Resistance on the streets
In this regard, the process that has seen the boulevards “occupied” by young leftists is proving extremely interesting.
Unlike various “red” professors and leaders of the official opposition, these young people understand perfectly well that the tale of the “good tsar” (the president) and the “evil nobles” (the ministers, oligarchs and so on) is no more than a myth.
But the myth is a dangerous one, above all for Russia, for whose welfare these experts and leaders show such (perhaps sincere) concern.
It is dangerous for the reason that unless steady popular pressure is applied to Putin’s political regime and to the oligarchic economic regime that provides it with backing, in order to win consistent respect for the social and civil rights of our country’s population, there will be no progress.
It is possible, on the basis of a moderate, bureaucratically corrupt authoritarianism and a criminal-oligarchic capitalism, to continue pursuing resource-intensive growth and even in part to restore industry, along the lines of what was already obsolete 50 years ago in the USSR.
Ensuring innovative, socially oriented development in a huge country, however, is only possible through relying on conscious creative initiative and through liberating the potential of a broad creative class.
Importantly, and unlike the liberal intelligentsia, the leftists engaging in dialogue on the boulevards understand that this has to be a class that is not made up of “office plankton”, or even mainly of people from small business and management.
Rather it needs to be made up of teachers and engineers, of young scientists, artists and programmers, and of working people who are not indifferent to what is happening around them.
For these people to become the main economic and political force in the country, a radical change of strategy is essential. This requires bringing to power qualitatively new economic and political forces whose interests lie in giving priority financing to education and medicine, not expanding the state apparatus.
It requires developing universities and science-intensive production, not of oil and gas exports. It requires a progressive income tax and a radical rise (by several times) in the minimum wage and pensions, not winning first place in a world competition for the number of billionaires per head of population.
The campaigning by the young activists, continuing their peaceful acts of civil disobedience, has to be viewed not as “rocking the boat”, but as the defence of Russia’s strategic interests.
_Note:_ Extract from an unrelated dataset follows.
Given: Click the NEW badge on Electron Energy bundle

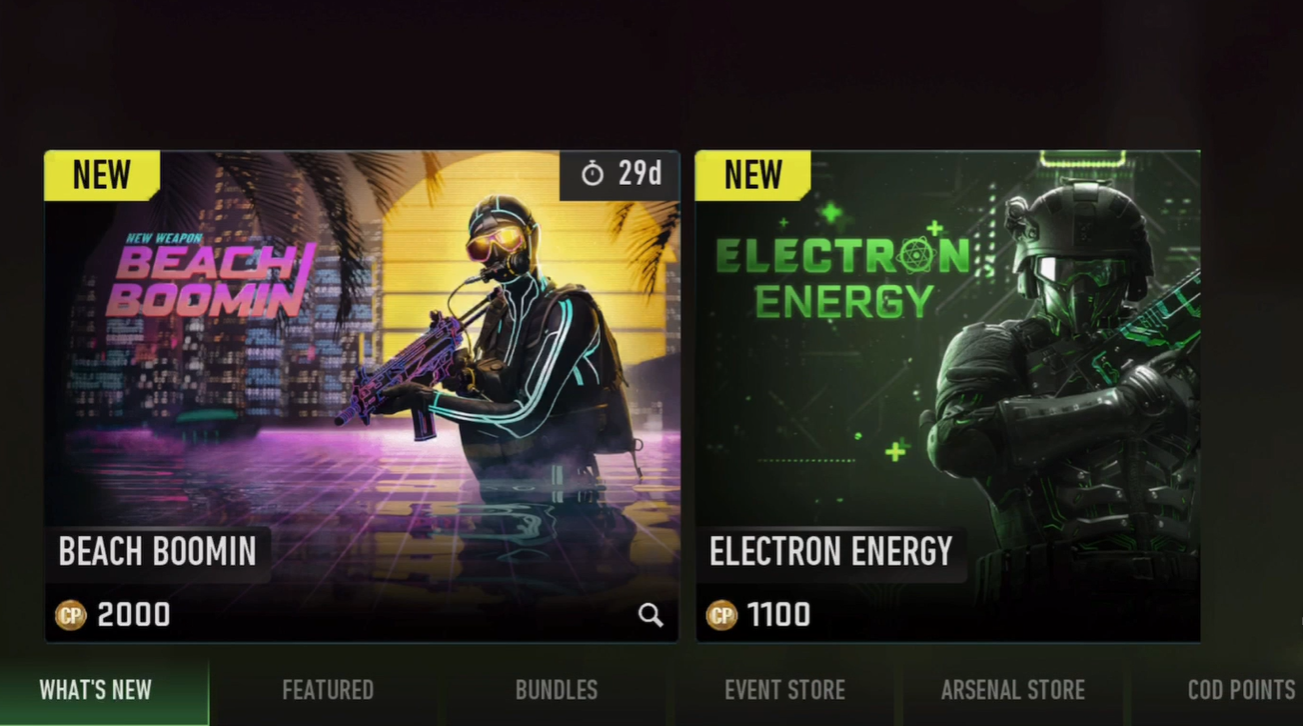Looking at the screenshot, I should (x=753, y=175).
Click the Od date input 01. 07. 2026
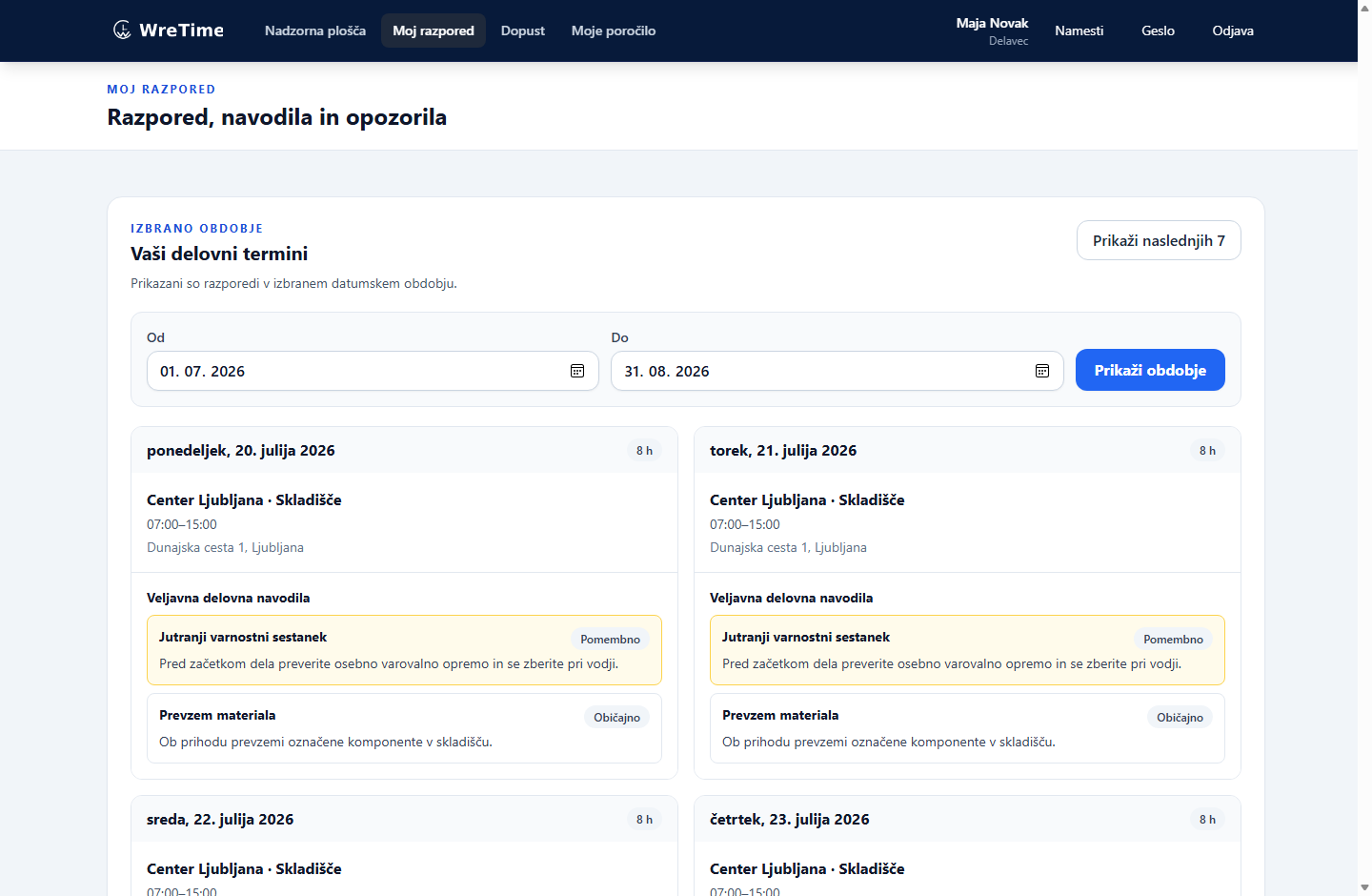This screenshot has width=1372, height=896. point(373,371)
Their movement deserves every possible support, since strategically it is far more important for Russia’s progress than minor reshufflings within the government.
[Abridged from Links International Journal of Socialist Renewal. Translated by Renfrey Clarke. Aleksandr Buzgalin is professor of political economy at Moscow State University, editor of the independent democratic left magazine Alternatives and coordinator of the Russian social movement Alternatives.]